Looking at the first equation, we see that equality is attained if $x$ and $y$ are both integers, which would make the equation just $1 \leq 1$. Split this into two cases:

Case 1:

$\lfloor{x}\rfloor+\lfloor{y}\rfloor < \lfloor{x+y}\rfloor$. In this case, obviously neither $x$ or $y$ are integers otherwise their sum would be the same as the floor of their sum. Thus the numerator of the RHS will become $\lfloor{x}\rfloor+1+\lfloor{y}\rfloor+1$ and denominator $\lfloor{x}\rfloor+\lfloor{y}\rfloor+1$. Obviously the LHS will be $<1$ and the RHS $>1$ so the inequality is held. Can we generalize this inequality for the general case?

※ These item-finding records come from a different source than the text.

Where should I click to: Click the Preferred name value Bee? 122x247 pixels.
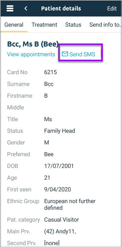click(x=49, y=154)
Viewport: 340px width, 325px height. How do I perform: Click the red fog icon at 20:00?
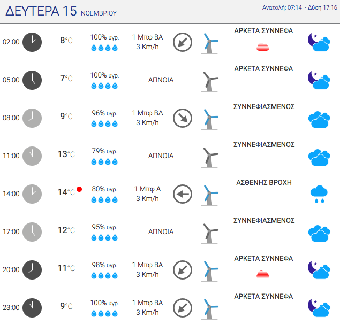coord(263,274)
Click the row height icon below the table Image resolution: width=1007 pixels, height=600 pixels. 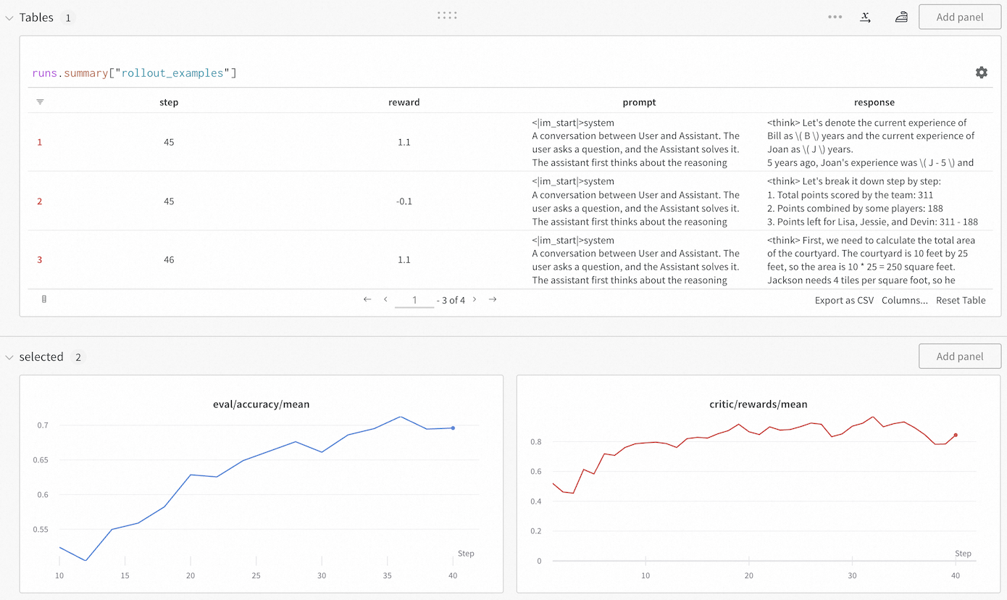coord(44,299)
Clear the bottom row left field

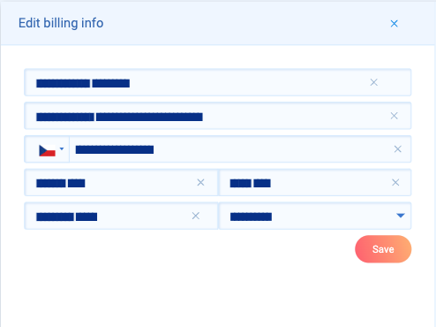(x=196, y=216)
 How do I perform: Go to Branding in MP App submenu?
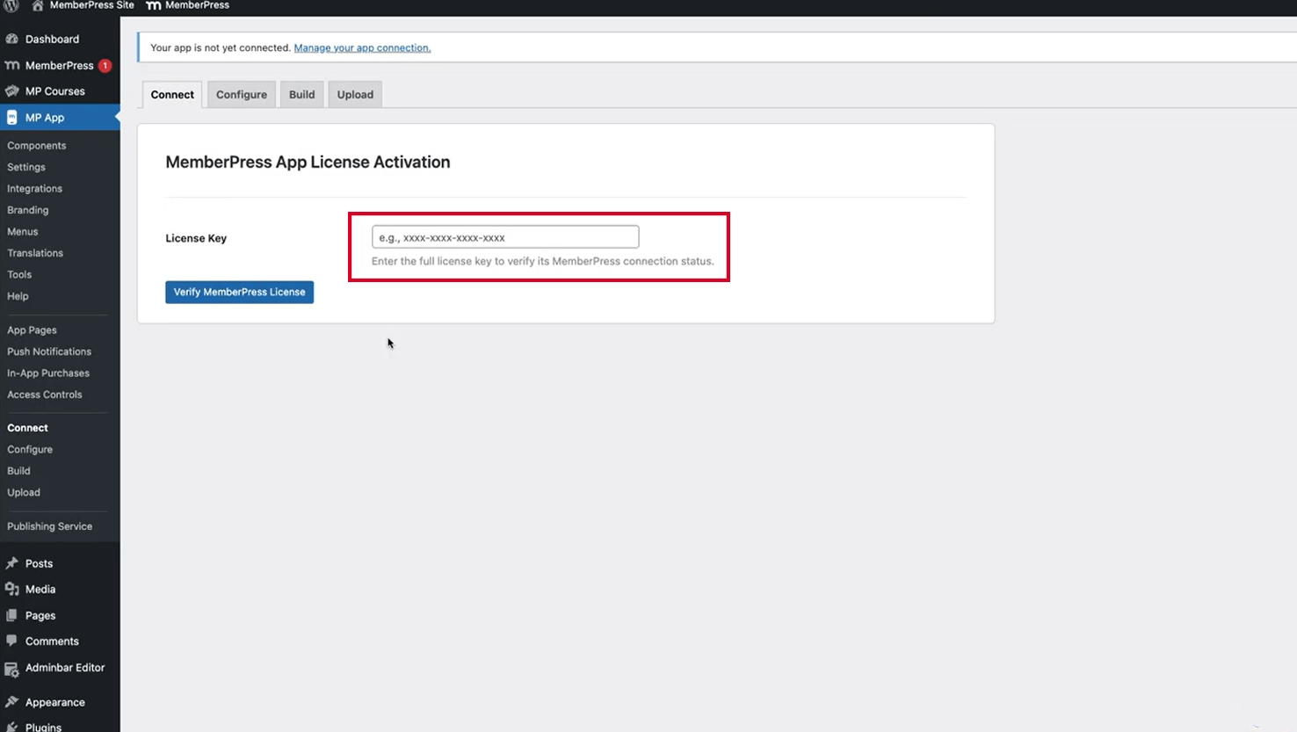(x=28, y=210)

Yes, because for each extra term the LHS will still be $<1$ and the denominator $>1$ and the reverse on the RHS.

Case 2:

Both $x$ and $y$ are integers. The inequality becomes

$\dfrac{x+y}{x+y} \leq \dfrac{x+y}{x+y}$

which is obviously true. You'll see how it's really just an extension of Case 3. It will clearly also be true even for the general case given.

Case 3:

$\lfloor{x}\rfloor+\lfloor{y}\rfloor = \lfloor{x+y}\rfloor$. This will be true as long as the fractional part of $x$ and $y$ do not have a sum $>1$, unlike Case 1. So, like, $x$ could be $3.3$ and $y$ could be $1.6$, and $0.6+0.3 \ngeq 1$. In this case, the inequality becomes

$\dfrac{x+y-\text{frac}(x)-\text{frac}(y)}{x+y-\text{frac}(x)-\text{frac}(y)} \leq \dfrac{x+y+1-\text{frac}(x)-\text{frac}(y)}{x+y+1-\text{frac}(x)-\text{frac}(y)}$

where $\text{frac}(n)$ represents the fractional part, or just $n-\lfloor{n}\rfloor$. Obviously, both sides are equal and the inequality is satisfied. We see that for all $x_1, x_2, x_3, \dots$ this is satisfied as well since there will always be that extra $+1$ in the numerator and denominator of the RHS since the sum of the fractional parts is $<1$.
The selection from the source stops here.